From what has been said, then, we can surmise most of the musical influences which went into his later current "tone-poems," "Train" was recorded at the Delta session, while "Bean Vine Blues" and "Take This Hammer" both come from Fonotone test pressings, and both sessions and their significance have been discussed above.
Fahey likes to end each record with a religious selection, much to Mr. Denson's dislike. But Fahey told us that he will not record for anyone unless this procedure is adhered to. We asked Mr. Fahey why he did this, but all that he would say was that it was an old Nashville custom to which he humorously adhered. "It's really funny to watch a country music show, these days. It wasn't always that way. Those musicians - I am using the term loosely - for years now have been putting on shows which up until the last song deal with things which they consider sinful and damnatory; and then just to show that they're really good old-fashioned Baptists or something, they try to clear up everything or cancel it out at the last minute by closing with a hymn. On the one hand I do it as a joke, aping their hypocrisy. I mean, I could put the hymns anywhere on the record. But you see on my records, or when I play a concert, it is quite appropriate in a was - as I see it, to conclude with a hymn."
Unfortunately, that is all that he would say. On this record, the last selection is again a hymn, or spiritual - at Fahey's insistence, and from what we had at our disposal to issue we chose the selection in which Mr. Fahey accompanies Virgil Willis Johnston of Van Avenue, across from the Hudson Grocery, Bastrop, Louisiana. (See illustration no. 21). This again comes from the Br. hillbilly session referred to above, during which Mr. Fahey accompanied various fiddlers and vocalists.
By demonstrating on this record Mr. Fahey's musical influences, and by discussing them in these notes, we do not mean to imply that Fahey is merely eclectic. Quite obviously he is eclectic and he is the first to admit it. Yet, equally obvious, is the fact, that it takes a great deal of talent, if not genius to forge into a coherent and forceful work such as "The Story of Dorothy Gooch," which is presented on this record, by drawing upon the various and diverse source materials discussed above. (See illustration no. 22.)
This work is overall "classical," or hiart-Western, in form and content. Yet we hear elements of folk tunes, anthems, Christmas Carols, modal allusions to other musical cultures - even a short section utilizing an unusual North Indian mode, another section exposing the Indonesian PELOG model (Western-tempered of course), two, or three "blues" melodies, electronic techniques, etc. Obviously, all of Mr. Fahey's musical influences would be unlikely to occur in one work. But most of them are here. "The Story of Dorothy Gooch" was Mr. Fahey's most recent composition at the time we approached him for advice and to ask him to record one recent exemplary work. We asked Mr. Fahey who Dorothy Gooch might be? He did tell us something about her, and about the "song," as he casually refers to it: "I call it 'The Story of Dorothy Gooch' because I know part of the story and I think that it is an important story - at least it is to me. But I hardly know the entire story. She was a very good girl-friend of mine a very long time ago. I was in junior high school - we went to different schools. She lived over on Prince George's Avenue at the time, in Prince George's County. I was from Montgomery County - a very important status thing at the time, but it worked in more than one way. Anyway, we were not lovers or anything of the sort, but, well, let's see. I don't know if you boys experienced junior and senior high school the way I did. I hated them - for various reasons. Aside from the boredom, and the jail-like atmosphere and all the other terrible things, there was no atmosphere for honesty. And consequently there was no atmosphere for some other very important things. Everyone was so utterly overwhelmed with status-making, clique-joining, or with creating a phony image of themselves - the two are interrelated of course - there was no one around to point out to us - all of us - what we were doing, what fools we were, and we didn't have the intellectual tools to deal with the situation ourselves. Our teachers were rarely of any help, and our so-called counselors were at least where I went to school either extremely stupid and unsympathetic, or fags, or both. They couldn't help us. We couldn't help ourselves. It was hell. Real hell.
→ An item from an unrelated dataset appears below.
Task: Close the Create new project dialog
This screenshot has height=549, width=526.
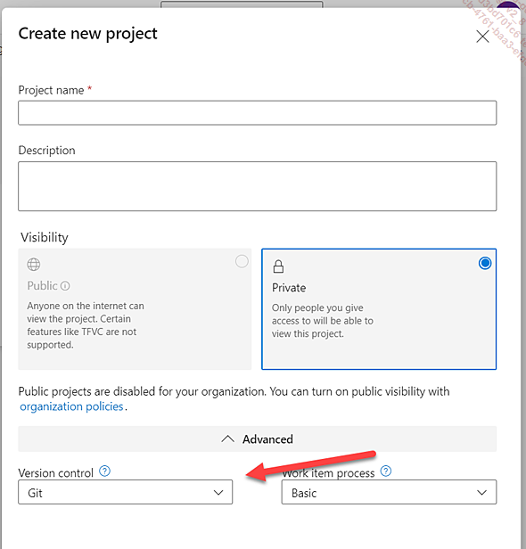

You know a lot of people never really change from being like that. But some do, and then they see what they've done. I liked Dorothy a lot. Yet because I was trying to create some phony image of myself at the time - I don't remember which one, cowboy, gangster, something else maybe, I forget - and because there was probably some status s--t going on in my head too - I didn't, or didnít want to, or couldn't, or didn't know how to or something - I couldn't, didn't let her see that I really did like her - and her father too come to think of it. Everytime I saw him he was sitting in the living room reading the bible, with a Buddha-like smile on his face. He was always very kind and generous to me.
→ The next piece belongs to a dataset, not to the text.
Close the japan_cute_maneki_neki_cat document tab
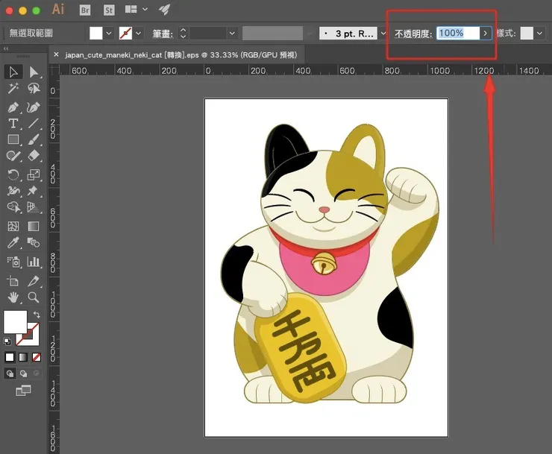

"Dorothy and I drifted apart in time. I forget why, and she probably never knew I liked her - I mean I liked her a lot and if we'd gone on together, well, I don't know. For some reason or other, I think it was because she wore glasses - really gross status things then - I don't think she knew that other people liked her a great deal, but were afraid to show it for various reasons. I know the guy next door to her, Bob Howes I think was his name, liked her - he was much older than either of us and he wasn't very much concerned with status nonsense. I knew other people who liked her. But I don't think she ever knew. And she never knew how much I thought of her.
"Well, two or three years later - well, I'm not going to tell you what, but something terrible happened to Dorothy. I won't say what because you probably would consider it insignificant - and perhaps to many people it was. But to me as well as to her albeit in different respects - it seemed most unfortunate, and I felt - still feel, indirectly responsible. I feel guilty. If I hadn't been playing status and image games we would have both been much better off. I don't know the end of the story. I just dreamed about the past one night, and she was in the dream and I woke up and started thinking and then - and I do this a lot - I picked up the guitar, it sort of helps me think or relax or something - it was after breakfast and I was just sort of sitting here thinking and then - and playing with chords and I noticed I had some nice, new things on the guitar. So then I deliberately set about writing the song - organizing the parts I already had and adding some more and trying to tell the story, or what I knew of it on the guitar. So the song is programatic I suppose you might say, in an impressionistic sort of way. The chronology isn't so much temporal as it is organized around orders of significance. You can hear the motives and maybe you can tell what some of the significances are - which ones are more important than others, but I'm not going to tell you any more of the story. The song is programatic, but I think I'm the only one who understands the program and I'd prefer to leave it that way. By the way I didn't mean to imply that our friend Bob Howes or whatever his name was had anything amorous for her. As far as I knew he liked her about the same way he liked me and I liked him. I wish to hell we could have just liked each other and acted on that and said to hell with the status/image s--t, but...."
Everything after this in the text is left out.